Adaptogens are metabolic regulators which increase the body’s ability to (as the moniker suggests) adapt to physical and emotional stressors from the environment. Unsurprisingly, adaptogens are getting a lot of buzz lately, as we search for natural ways to cope with stress. Thus, natural adaptogens are used in supplements to balance hormones by reducing cortisol levels and promote a healthy stress response. Tulsi is an important ingredient in most of these supplements, and it can also be used in tea.
Also going by the name of Brahmi, this creeping herb is another traditional adaptogen. The herb is rich in bacosides, which are chemical compounds that can repair damaged neurons and improve nerve impulse transmission, as some studies show. Thus, it is considered one of the top foods for boosting mental health and its long-term consumption is linked to improving memory, cognitive function, and mood.
But wait, there’s more: it’s also been shown to boost respiratory and digestive health, which might come as no surprise when you consider the connection between the gut flora and mental health.
This fermented soybean food is prominent in the Japanese diet, but it has yet to gain popularity in Western households. So far, you might have encountered it in vegan sushi when dining out. Natto is very valuable for its high content of pyrazine, a compound which can prevent blood clots since it acts as a natural blood thinner. Thus, it’s an important dietary addition for anyone at risk of developing heart disease. It’s also rich in vitamin K (for maintaining bone density) and selenium, a powerful antioxidant that helps prevent cancer.

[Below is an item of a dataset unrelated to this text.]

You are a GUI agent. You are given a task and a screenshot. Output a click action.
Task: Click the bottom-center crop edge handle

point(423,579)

However, be prepared: natto has a very pungent smell and a strange, cheese-like taste that takes getting used to. That’s why a wide number of people prefer to consume it in capsule form, but it is important to consult a physician first, especially if you are taking anticoagulants or other herbs that help thin the blood.
So, there you have it – under-the-radar plants and herbs holding impressive power. Now, as it goes with nutrition, nobody can guarantee you that you’ll reap all the benefits because there are numerous other lifestyle factors to consider. There are, however, various studies that point to the benefits of these plants, some of which I have included in this article, and the fact that some have been used in traditional Eastern medicine definitely does hold value. At the end of the day, when you’re choosing which to incorporate into your diet – and how – it’s good to do your own research to get all the details and suggestions. Nutrition can help us reach deeper levels of wellbeing, and you might just be surprised to what extent it goes.